Ho Chi Minh City is Vietnam’s financial capital. It’s also the country’s most global, most metropolitan city. Otherwise known as Saigon, the city is home to almost 8.5 million people. There’s a noticeable Western influence in the city centre, more so than in other parts of Vietnam, with coffee shops on street corners and a large shopping centre full of well-known high street brands.
Our first stop was the Notre Dame Cathedral, an elegant 19th century French-style cathedral covered with red tiles. The cathedral was closed when we arrived, and while it was a shame we couldn’t go inside, it was nevertheless lovely to look at. So we stood around the small garden in front of it to take a few photos before heading across the road to the General Post Office.
Built by Gustave Eiffel at the end of the 19th century, the General Post Office is the most beautiful post office I have ever laid eyes on. Inside, it has a high-vaulted cream ceiling with a dark green and peach pattern, an ornate tiled floor and wonderful dark wooden booths. There are also maps hanging on the walls, clocks that show the time in different cities around the world, and on the far wall, opposite the entrance, a massive portrait of Ho Chi Minh. The architecture is glorious and we spent a good 20 minutes looking around and admiring it all.

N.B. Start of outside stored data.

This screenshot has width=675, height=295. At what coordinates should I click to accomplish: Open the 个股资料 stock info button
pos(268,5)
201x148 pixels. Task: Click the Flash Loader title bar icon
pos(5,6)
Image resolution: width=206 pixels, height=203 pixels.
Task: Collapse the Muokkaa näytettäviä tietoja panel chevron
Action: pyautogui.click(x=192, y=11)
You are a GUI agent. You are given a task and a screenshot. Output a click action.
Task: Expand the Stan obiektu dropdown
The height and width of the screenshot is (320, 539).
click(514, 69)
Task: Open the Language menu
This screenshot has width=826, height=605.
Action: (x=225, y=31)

The next stop on our itinerary was the War Remnants Museum. The museum features exhibitions, told from a Vietnamese perspective, about the Vietnam War and specifically, the atrocities committed. I found the displays, especially some of the photographs, harrowing and upsetting at times. Some of the photographs are heartbreaking and disturbing, particularly those featuring children, and I found it hard to wrap my head around how human beings could commit such crimes against one another.

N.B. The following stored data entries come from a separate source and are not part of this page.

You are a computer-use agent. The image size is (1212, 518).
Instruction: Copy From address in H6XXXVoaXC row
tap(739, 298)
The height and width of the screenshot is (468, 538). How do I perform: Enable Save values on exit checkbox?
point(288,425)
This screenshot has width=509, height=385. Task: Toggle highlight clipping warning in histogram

The museum effectively conveys the horrors of the war and the terrible effects it had on the people who endured it. And as difficult as it was to see and read about the atrocities, I was glad I visited the museum. Although I had been aware of some of the crimes committed during the war, I left with a far greater understanding of what happened and the tremendous suffering caused. It was a sobering, thought-provoking visit.